Only one span of the listing below should come back. It runs from the line with "Task: Click the" through the line with "the black-framed picture", and each of its lines must be reproduced exactly.

Material for the task:

------------------------------------

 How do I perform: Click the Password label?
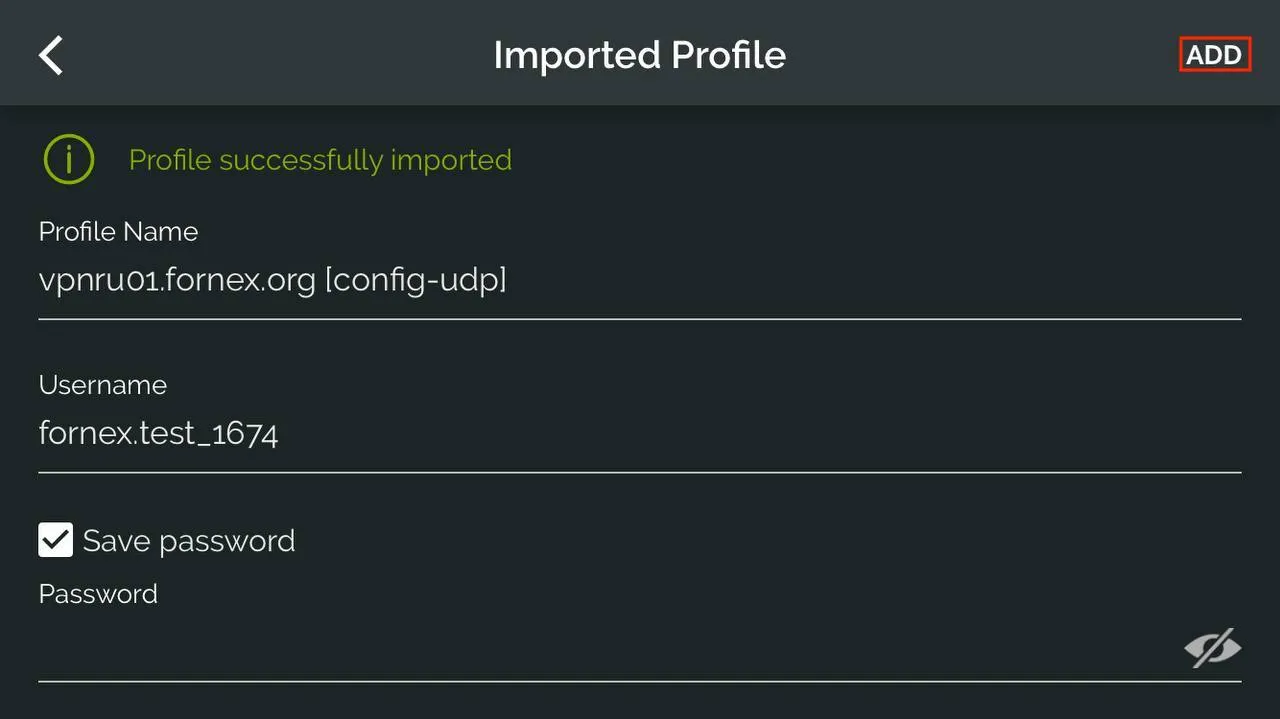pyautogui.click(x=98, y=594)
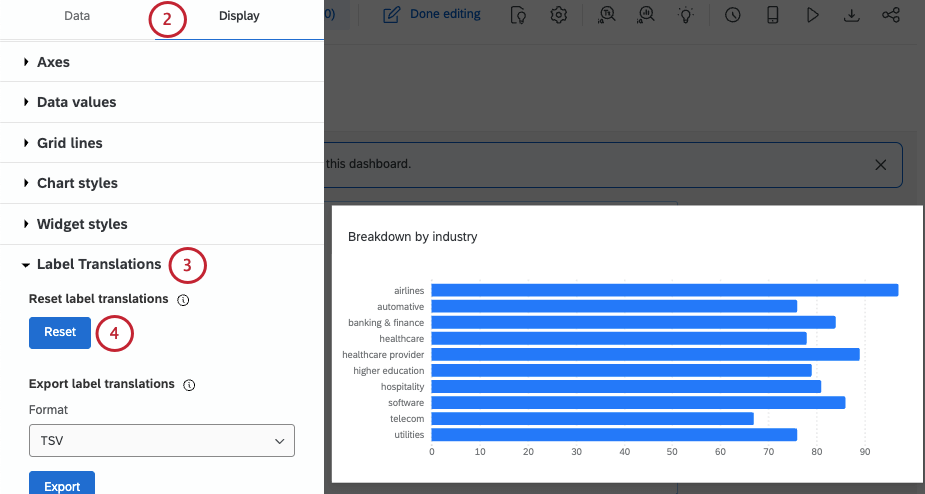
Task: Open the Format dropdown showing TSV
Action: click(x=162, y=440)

------------------------------------

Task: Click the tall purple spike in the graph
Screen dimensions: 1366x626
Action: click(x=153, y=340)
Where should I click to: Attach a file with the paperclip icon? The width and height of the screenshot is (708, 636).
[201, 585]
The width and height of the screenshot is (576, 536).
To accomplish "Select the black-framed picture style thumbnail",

------------------------------------

Reply:
Task: Click the tall purple spike in the graph
Screen dimensions: 1366x626
Action: click(x=153, y=340)
Where should I click to: Attach a file with the paperclip icon? The width and height of the screenshot is (708, 636).
[201, 585]
The width and height of the screenshot is (576, 536).
To accomplish "Select the black-framed picture style thumbnail",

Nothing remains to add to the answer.